Turnover Rising Among Non-Career Postal Workers

USPS is looking for answers to rising turnover.
Plagued by increasing turnover among non-career employees, postal officials are trying to stem the tide with new management incentives and an overhauled orientation program.

The average annual turnover rate among non-career employees rose from 38.69% in FY2015 to 42.82% last year, the U.S. Postal Service reported earlier this month. Postal officials had set a target of 34.8% for FY2016.

Turnover was worst among City Carrier Assistants (CCAs), rising from 54.24% to 59.66%. Among the other three major non-career categories, turnover for Rural Carrier Associates rose from 30.1% to 35.29%, for Postal Support Employees remained stable at 36.6%, and for Mail Handler Assistants increased from 29.86% to 37.67%.

“Most frequently cited causes for non-career employee turnover are lack of schedule flexibility, physical demands, and employee did not like supervisor,” the USPS said.

Swelling the ranks of the non-career workers – who are paid far less than their career counterparts and receive few benefits -- to more than 130,000 is yielding huge savings for the USPS. But it’s come at a cost.

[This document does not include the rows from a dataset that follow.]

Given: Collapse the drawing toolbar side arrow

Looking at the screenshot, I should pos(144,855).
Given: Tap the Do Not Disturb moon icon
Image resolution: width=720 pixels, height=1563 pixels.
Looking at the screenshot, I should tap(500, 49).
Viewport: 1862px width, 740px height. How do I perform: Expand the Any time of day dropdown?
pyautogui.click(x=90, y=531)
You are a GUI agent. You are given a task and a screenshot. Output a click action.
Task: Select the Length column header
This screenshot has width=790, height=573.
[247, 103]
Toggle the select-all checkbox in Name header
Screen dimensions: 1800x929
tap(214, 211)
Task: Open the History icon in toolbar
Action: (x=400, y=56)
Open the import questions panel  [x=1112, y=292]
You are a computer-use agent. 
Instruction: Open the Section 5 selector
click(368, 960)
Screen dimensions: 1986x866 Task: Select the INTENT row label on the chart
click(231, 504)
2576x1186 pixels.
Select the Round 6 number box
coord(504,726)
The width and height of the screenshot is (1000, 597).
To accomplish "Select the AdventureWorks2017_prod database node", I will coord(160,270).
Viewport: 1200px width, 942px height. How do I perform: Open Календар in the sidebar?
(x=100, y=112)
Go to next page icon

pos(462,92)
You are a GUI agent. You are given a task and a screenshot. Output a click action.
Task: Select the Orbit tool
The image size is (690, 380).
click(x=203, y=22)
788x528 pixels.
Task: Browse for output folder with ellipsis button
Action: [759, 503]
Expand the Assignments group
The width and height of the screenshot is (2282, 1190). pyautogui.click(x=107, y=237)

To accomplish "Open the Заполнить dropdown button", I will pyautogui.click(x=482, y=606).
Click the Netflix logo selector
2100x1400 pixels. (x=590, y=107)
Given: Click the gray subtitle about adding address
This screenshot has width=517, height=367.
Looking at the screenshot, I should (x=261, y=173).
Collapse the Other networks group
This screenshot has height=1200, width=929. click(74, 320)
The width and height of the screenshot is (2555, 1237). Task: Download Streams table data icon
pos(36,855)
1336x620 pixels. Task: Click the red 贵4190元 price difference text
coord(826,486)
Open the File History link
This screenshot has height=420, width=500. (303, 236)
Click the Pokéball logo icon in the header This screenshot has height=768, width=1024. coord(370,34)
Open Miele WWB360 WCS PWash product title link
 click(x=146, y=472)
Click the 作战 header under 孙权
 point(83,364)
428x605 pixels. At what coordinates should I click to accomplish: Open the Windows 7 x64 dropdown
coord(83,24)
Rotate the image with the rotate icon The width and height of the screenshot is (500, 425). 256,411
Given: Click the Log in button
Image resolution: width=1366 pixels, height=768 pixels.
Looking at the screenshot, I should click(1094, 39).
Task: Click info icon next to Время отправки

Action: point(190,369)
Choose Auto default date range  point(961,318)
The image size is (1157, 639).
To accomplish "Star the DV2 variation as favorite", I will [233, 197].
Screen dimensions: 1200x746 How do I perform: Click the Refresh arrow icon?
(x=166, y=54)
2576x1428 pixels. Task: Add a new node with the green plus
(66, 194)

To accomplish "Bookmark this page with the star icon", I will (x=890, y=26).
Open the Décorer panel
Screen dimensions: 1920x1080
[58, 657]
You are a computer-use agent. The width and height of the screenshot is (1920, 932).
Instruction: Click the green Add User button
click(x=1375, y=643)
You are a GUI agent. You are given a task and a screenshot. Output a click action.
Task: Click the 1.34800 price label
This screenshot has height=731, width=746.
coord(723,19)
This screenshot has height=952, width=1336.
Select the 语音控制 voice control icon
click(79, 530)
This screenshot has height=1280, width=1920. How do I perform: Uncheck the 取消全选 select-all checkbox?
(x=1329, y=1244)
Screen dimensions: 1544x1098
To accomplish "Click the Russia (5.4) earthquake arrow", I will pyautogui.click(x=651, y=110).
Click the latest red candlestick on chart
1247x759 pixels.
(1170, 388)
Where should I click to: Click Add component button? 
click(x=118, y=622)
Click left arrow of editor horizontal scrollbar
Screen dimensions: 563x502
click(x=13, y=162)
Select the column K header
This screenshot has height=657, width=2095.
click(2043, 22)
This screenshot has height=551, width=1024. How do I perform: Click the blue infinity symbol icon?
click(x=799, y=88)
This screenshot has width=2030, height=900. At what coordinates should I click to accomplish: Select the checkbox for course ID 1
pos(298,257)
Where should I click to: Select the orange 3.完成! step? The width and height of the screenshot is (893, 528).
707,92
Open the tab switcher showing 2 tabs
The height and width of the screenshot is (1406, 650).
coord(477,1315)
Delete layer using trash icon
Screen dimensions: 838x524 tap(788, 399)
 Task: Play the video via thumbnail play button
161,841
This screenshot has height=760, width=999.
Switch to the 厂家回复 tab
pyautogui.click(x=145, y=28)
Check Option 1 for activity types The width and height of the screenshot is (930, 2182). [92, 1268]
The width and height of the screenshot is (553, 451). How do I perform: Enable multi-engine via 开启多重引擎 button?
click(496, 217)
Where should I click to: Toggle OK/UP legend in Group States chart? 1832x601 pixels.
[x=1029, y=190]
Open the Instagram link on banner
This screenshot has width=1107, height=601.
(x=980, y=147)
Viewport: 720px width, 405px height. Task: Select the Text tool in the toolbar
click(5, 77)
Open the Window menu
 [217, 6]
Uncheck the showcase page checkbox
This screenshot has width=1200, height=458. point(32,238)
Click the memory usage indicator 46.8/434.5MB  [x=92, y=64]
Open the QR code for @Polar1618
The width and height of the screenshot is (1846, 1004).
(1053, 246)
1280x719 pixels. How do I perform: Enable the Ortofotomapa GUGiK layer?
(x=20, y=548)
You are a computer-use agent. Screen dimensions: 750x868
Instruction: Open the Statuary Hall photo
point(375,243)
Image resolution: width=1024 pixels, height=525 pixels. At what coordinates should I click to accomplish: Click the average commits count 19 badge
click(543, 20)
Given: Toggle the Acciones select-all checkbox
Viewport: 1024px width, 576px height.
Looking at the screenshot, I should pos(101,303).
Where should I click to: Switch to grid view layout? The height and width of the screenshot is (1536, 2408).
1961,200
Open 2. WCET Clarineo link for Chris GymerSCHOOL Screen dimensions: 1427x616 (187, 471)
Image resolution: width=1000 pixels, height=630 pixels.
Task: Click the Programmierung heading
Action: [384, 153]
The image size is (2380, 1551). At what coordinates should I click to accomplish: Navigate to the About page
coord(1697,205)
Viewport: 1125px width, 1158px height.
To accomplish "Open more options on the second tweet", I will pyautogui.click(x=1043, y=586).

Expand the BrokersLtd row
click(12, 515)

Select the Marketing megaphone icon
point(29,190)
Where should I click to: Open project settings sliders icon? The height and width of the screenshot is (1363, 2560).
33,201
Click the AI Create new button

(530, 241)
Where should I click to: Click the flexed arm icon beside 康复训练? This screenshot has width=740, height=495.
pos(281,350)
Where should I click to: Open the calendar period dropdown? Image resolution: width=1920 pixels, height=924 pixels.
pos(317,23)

Postal officials acknowledge that having so many inexperienced employees is lowering productivity, increasing on-the-job injuries, slowing deliveries, and jacking up recruiting and training costs.

“Because CCA turnover represents the biggest opportunity for improvement, non-career employee turnover was selected as an NPA [National Performance Assessment] indicator for field positions with high concentrations of CCAs (large Post Offices and Stations and Branches),” the USPS said. Pay-for-performance bonuses for postal managers are based on progress toward meeting NPA targets.

The USPS is also rolling out a revised new-employee orientation program that attempts to address the factors that cause turnover – “from training to feeling welcomed and supported by supervisors,” the USPS reported in December. A pilot of the program in Northern Virginia decreased turnover 22%, the agency said.